I may be wrong, but I think you might have to look at the ppm command (rather than cpan) to install modules on Active State.

That's not quite true. In short, it is possible to install modules directly from CPAN using ActivePerl.

The first hurdle of using Perl on Windows is that Windows does not include a compiler (and related tools) with the OS. So ActiveState's approach was to create a repository of precompiled Perl modules that could be installed on a Windows system that didn't have the required compiler components to build directly from CPAN. The drawback was that their repositories did not include all modules in CPAN and it usually did not have the latest versions of modules (unless a module's latest version had been out for a few years with no updates). But it did get around the issue of not having a compiler.

If you had a compiler (and related tools, such as make) that was compatible with what ActiveState used to build their ActivePerl, you could use that to install modules directly from CPAN. At some point ActiveState did offer MinGW and dmake PPM modules to help with this capability (And I believe I had seen some claim that ActivePerl came with everything needed to install modules directly from CPAN, but I don't recall seeing that in my personal experience). I have used that route for 32-bit ActivePerl. I don't know all of the caveats, but I think the steps were a bit more trickier to do this with 64-bit ActivePerl. (Never tried it or researched much into it. Using 32-bit Perl was good enough for my needs at that time.)
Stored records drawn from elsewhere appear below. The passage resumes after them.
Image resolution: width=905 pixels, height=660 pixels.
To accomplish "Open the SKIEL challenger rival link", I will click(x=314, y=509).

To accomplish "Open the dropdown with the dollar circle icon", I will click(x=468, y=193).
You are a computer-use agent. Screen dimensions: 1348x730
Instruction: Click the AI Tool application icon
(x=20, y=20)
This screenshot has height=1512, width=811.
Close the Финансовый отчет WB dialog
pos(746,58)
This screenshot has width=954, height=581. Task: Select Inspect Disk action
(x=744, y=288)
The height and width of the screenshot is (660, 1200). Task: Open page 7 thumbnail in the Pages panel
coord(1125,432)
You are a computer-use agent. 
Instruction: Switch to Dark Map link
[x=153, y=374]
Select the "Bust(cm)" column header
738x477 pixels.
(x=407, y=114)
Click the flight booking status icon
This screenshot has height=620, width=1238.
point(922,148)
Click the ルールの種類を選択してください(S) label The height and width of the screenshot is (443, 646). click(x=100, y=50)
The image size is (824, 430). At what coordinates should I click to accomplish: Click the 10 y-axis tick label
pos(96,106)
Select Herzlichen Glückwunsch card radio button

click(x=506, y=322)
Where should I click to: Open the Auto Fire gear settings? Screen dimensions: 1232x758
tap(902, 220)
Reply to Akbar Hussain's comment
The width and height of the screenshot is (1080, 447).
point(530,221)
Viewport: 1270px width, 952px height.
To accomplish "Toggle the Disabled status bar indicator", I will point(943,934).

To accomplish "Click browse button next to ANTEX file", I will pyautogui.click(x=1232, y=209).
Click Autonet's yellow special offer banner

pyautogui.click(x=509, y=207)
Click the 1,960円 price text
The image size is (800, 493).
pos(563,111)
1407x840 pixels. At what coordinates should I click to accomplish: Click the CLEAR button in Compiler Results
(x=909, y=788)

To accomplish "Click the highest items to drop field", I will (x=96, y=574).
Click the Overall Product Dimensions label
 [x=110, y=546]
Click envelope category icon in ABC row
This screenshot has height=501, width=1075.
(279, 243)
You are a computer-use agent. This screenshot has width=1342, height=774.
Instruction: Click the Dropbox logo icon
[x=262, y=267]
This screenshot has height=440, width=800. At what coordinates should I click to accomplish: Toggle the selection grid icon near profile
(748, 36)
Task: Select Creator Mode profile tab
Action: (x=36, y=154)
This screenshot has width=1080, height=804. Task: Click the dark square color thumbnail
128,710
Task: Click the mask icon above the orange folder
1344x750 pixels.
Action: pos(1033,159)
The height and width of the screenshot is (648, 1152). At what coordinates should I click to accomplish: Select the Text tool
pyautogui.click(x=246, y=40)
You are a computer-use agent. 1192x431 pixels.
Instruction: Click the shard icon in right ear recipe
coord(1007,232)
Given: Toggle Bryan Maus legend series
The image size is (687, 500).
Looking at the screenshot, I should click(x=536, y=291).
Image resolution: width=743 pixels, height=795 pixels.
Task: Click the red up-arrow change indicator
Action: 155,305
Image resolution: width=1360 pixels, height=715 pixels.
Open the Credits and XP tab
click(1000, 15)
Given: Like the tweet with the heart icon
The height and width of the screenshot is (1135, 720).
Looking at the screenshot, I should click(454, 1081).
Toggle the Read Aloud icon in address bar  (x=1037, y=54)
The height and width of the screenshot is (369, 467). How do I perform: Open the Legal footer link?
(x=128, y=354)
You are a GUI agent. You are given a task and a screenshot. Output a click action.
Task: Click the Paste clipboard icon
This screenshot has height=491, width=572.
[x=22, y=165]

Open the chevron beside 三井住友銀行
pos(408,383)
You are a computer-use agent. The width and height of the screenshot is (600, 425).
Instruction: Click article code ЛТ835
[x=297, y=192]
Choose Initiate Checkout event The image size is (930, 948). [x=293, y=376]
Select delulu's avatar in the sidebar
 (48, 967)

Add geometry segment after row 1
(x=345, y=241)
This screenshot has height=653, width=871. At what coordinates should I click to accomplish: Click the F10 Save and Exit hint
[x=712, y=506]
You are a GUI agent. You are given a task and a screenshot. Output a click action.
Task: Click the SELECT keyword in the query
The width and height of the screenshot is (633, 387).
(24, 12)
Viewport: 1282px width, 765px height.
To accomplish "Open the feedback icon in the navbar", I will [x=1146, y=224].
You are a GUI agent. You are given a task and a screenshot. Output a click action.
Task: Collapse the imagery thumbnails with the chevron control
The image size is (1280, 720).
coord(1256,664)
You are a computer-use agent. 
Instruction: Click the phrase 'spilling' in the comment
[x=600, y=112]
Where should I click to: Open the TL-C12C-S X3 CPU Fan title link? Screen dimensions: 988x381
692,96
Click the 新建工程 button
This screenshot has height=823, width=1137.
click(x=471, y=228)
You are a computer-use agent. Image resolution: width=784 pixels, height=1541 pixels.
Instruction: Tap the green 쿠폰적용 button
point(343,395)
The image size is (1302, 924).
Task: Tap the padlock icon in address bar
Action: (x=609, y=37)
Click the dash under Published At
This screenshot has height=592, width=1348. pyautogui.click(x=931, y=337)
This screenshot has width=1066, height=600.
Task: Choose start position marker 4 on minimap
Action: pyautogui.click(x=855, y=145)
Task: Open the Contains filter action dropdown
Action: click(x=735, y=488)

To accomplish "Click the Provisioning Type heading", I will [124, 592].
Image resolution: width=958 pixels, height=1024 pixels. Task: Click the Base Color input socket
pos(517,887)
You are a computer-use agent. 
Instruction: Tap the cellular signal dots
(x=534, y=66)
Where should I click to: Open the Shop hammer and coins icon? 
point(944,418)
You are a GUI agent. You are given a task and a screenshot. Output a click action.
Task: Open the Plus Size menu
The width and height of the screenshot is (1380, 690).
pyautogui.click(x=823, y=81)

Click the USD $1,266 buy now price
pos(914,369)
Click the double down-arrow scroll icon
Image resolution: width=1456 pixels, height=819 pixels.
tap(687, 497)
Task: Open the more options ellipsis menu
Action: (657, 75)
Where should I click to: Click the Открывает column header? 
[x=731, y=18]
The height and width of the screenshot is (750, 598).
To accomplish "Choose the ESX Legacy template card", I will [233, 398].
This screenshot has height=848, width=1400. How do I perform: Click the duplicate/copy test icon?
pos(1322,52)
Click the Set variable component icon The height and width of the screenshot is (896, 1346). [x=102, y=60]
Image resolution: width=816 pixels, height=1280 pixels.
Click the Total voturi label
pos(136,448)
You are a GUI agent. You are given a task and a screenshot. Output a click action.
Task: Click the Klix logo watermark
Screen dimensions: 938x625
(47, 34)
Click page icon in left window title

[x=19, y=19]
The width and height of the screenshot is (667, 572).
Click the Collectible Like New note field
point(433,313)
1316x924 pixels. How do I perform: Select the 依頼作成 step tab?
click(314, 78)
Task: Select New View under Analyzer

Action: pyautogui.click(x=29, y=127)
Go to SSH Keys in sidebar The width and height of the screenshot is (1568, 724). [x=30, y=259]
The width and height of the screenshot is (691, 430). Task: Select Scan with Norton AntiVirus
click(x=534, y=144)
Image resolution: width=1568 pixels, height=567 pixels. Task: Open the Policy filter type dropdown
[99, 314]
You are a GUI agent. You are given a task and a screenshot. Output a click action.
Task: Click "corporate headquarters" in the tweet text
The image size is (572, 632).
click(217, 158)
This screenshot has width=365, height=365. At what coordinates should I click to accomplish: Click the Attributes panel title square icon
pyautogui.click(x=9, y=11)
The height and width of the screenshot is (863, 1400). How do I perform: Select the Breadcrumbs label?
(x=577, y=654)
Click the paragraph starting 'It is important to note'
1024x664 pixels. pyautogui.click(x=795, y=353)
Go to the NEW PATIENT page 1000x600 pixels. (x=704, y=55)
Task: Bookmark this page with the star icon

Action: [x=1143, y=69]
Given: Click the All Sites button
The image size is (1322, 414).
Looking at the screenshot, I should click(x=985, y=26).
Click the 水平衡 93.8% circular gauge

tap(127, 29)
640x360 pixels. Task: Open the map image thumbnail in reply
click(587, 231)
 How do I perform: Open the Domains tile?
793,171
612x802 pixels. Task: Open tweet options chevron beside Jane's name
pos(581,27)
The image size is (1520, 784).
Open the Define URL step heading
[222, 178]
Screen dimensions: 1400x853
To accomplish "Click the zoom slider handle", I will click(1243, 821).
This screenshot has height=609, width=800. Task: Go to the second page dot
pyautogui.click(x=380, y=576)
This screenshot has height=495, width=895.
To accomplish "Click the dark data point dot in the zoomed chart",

A few months ago, ActiveState announced in a blog post that they were going to move away from maintaining their own repositories for their language distributions and would instead ensure that their distributions included the tools needed to install directly from the community repositories. For their ActivePerl distributions, that would mean support out of the box for installing modules directly from CPAN.

For comparison, the team behind Strawberry Perl took a different route to the compiler challenge on Windows. They decided to include the compiler and related tools needed to install modules directly from CPAN. And, at least with the newer versions of Strawberry Perl, they do include the cpanm utility too. And, although I personally have not used it, I believe that Strawberry Perl also includes the PPM client for those who wish to go that route for installing modules.